In 2019 a Piping Plover chick hatched near Sleeping Bear Point in Sleeping Bear Dunes National Lakeshore. It was one of several to hatch in that area. Without the identifying bands put on its legs when it was about a week old it would look the same to us as any other young Piping Plover and we wouldn’t know its individual story. It was given a yellow band on each lower leg and an orange band with a blue dot above the joint in its leg. On one of the yellow bands was the number 324. The nest its parents established was clearly a long shot to succeed. With the water levels on Lake Michigan at a high point in their cycle (the last time water was this high was in the mid-1980s) nesting habitat was limited and their nest was in a flood-prone location.

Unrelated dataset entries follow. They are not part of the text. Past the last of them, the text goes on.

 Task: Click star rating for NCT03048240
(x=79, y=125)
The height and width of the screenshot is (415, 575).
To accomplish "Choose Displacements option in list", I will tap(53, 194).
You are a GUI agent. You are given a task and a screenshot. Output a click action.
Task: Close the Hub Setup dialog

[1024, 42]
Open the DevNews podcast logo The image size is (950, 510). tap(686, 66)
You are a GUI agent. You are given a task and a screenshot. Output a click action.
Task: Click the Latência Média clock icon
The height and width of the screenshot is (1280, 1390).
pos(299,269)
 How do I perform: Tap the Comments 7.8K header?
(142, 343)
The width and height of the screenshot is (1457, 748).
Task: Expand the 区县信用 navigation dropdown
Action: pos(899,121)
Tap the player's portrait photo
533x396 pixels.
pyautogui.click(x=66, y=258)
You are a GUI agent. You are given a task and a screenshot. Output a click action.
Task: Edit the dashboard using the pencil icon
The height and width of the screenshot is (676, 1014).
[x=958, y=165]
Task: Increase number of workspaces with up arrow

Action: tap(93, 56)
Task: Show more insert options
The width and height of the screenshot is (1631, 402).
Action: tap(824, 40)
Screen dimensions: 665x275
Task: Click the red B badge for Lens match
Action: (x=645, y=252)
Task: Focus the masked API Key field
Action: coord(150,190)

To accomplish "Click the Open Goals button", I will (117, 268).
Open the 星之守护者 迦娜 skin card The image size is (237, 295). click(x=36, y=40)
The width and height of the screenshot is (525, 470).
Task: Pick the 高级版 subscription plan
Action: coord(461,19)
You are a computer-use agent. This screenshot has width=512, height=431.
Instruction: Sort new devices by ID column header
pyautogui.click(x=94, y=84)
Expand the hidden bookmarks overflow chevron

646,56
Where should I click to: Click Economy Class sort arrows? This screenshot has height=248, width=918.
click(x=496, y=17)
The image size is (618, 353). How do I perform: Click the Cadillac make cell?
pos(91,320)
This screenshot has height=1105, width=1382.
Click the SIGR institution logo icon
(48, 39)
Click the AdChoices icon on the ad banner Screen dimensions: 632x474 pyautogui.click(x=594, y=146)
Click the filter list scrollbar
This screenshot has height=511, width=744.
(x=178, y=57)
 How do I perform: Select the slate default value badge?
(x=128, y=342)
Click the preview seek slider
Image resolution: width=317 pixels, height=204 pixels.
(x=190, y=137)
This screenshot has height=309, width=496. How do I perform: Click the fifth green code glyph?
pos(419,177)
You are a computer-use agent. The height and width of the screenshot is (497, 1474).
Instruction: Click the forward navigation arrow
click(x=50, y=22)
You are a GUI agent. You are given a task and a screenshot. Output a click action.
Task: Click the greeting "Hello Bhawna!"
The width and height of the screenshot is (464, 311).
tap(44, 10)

During a storm on May 20 the water crept up to within inches of the eggs. It fell to me to crawl through the water to carefully remove the eggs and temporarily replace them with fake eggs. The eggs were placed in an incubator until the storm abated and the water receded. The adults incubated the fake eggs overnight then accepted back their real eggs in the morning.

After that close call the nest remained dry until June 13, just before the expected hatch date. Once again a strong storm from the north threatened to flood the nest. It was a brutally cold, wet and windy day. Two of us took six-hour shifts watching the water level at the nest and measuring its rise. Although it came close, the nest didn’t flood, and the eggs hatched a few days later on June 16. Hours after the chicks hatched they, like all Piping Plover chicks, were mobile and no longer at the mercy of rising water.

The chicks grew quickly and by July 8 were able to fly. The chick with a blue dot was last seen at Sleeping Bear Dunes on July 28.

On November 15th we received exciting news from the Yucatan Peninsula! The blue-dot chick had been seen and photographed on November 14th at Punta Mosquito, Isla Holbox, Mexico. Very few Great Lakes Piping Plovers migrate that far west for the winter. Thank you to Barbara MacKinnon, Francisco Cab and Eduardo Pacheco Cetina from Área de Protección de Flora y Fauna de Yum Balam who sent an email to plover@umn.edu with the report and this photo.

Best wishes, little bird. Hope to see you back in the Great Lakes in the summer of 2020.